Publication year - 2017
Publication title -
international journal of cancer
Language(s) - English
Resource type - Journals
SCImago Journal Rank - 2.475
H-Index - 234
eISSN - 1097-0215
pISSN - 0020-7136
DOI - 10.1002/ijc.31058
Subject(s) - anti müllerian hormone , medicine , ovarian cancer , odds ratio , quartile , ovarian reserve , oncology , case control study , logistic regression , cancer , gynecology , confidence interval , hormone , endocrinology , physiology , biology , pregnancy , infertility , genetics
Animal and experimental data suggest that anti‐Müllerian hormone (AMH) serves as a marker of ovarian reserve and inhibits the growth of ovarian tumors. However, few epidemiologic studies have examined the association between AMH and ovarian cancer risk.

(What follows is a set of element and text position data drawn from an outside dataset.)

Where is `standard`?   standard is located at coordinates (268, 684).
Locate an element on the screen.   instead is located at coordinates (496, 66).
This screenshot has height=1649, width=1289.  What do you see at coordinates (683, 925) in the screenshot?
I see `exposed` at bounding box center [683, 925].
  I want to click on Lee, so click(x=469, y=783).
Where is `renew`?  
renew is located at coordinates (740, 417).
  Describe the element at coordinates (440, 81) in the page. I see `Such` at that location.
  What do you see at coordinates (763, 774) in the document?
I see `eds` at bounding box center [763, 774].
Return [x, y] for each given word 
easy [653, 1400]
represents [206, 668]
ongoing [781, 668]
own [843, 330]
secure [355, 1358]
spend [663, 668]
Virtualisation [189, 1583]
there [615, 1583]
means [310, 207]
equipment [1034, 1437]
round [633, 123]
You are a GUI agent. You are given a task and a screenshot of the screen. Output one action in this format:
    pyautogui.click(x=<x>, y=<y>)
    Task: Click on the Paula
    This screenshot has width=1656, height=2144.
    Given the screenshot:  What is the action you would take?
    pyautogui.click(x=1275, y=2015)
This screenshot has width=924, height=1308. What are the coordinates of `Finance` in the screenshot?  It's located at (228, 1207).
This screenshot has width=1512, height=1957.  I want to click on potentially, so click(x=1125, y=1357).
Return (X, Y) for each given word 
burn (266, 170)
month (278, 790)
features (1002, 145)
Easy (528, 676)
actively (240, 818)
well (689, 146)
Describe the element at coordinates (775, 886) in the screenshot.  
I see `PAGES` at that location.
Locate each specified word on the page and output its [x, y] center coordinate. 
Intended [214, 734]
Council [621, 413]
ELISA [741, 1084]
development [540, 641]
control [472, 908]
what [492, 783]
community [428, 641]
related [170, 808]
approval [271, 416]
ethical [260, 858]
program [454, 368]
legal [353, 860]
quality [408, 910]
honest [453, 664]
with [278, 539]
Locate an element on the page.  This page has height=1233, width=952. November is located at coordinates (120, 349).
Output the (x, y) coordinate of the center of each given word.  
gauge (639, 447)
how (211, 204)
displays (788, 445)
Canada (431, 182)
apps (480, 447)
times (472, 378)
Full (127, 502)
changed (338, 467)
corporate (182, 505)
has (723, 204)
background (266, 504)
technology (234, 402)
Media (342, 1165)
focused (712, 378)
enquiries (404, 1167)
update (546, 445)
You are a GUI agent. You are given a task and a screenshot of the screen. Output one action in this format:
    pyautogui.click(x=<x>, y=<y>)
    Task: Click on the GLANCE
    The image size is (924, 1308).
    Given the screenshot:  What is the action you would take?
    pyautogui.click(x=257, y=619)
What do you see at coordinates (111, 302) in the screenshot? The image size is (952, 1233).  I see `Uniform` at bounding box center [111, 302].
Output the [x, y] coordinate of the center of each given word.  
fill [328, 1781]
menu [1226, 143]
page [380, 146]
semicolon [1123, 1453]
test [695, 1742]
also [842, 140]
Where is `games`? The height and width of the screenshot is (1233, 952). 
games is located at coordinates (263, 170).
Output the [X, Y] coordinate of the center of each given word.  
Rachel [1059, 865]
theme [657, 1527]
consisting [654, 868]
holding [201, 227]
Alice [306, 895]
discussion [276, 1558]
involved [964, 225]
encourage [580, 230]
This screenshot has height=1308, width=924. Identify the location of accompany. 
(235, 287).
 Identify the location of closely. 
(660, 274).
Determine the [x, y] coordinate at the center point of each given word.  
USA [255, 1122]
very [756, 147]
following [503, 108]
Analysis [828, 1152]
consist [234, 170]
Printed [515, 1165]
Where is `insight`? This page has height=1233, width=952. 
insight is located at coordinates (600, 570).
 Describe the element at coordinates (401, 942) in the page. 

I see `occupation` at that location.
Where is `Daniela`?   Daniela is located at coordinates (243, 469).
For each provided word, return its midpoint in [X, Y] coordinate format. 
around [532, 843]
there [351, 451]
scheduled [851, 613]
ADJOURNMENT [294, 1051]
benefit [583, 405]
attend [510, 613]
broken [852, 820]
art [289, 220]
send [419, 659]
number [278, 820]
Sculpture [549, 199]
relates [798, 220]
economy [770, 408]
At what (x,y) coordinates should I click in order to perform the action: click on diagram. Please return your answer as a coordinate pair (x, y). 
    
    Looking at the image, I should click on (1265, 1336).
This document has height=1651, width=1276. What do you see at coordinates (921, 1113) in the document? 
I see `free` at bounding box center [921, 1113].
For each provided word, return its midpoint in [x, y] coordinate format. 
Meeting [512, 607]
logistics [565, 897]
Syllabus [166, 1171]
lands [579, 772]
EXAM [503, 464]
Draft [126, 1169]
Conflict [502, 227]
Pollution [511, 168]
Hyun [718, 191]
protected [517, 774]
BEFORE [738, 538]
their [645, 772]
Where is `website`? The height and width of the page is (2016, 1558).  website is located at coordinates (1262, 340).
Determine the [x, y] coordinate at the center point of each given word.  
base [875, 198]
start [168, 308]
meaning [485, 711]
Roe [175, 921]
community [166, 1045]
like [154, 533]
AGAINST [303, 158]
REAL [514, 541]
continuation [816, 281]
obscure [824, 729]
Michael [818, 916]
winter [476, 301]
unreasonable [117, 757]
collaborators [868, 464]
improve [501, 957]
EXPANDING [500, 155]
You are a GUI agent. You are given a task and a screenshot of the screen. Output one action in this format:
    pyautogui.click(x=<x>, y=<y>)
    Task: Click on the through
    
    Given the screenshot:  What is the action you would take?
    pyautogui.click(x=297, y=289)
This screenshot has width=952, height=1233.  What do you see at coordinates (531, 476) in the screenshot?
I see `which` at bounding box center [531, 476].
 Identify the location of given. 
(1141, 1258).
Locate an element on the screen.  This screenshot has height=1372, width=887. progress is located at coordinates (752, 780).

We conducted a nested case‐control study of 302 ovarian cancer cases and 336 matched controls from nine cohorts. Prediagnostic blood samples of premenopausal women were assayed for AMH using a picoAMH enzyme‐linked immunosorbent assay. Odds ratios (ORs) and 95% confidence intervals (CIs) were calculated using multivariable‐adjusted conditional logistic regression. AMH concentration was not associated with overall ovarian cancer risk. The multivariable‐adjusted OR (95% CI), comparing the highest to the lowest quartile of AMH, was 0.99 (0.59–1.67) (P trend : 0.91). The association did not differ by age at blood draw or oral contraceptive use (all P heterogeneity : ≥0.26). There also was no evidence for heterogeneity of risk for tumors defined by histologic developmental pathway, stage, and grade, and by age at diagnosis and time between blood draw and diagnosis (all P heterogeneity : ≥0.39). In conclusion, this analysis of mostly late premenopausal women from nine cohorts does not support the hypothesized inverse association between prediagnostic circulating levels of AMH and risk of ovarian cancer.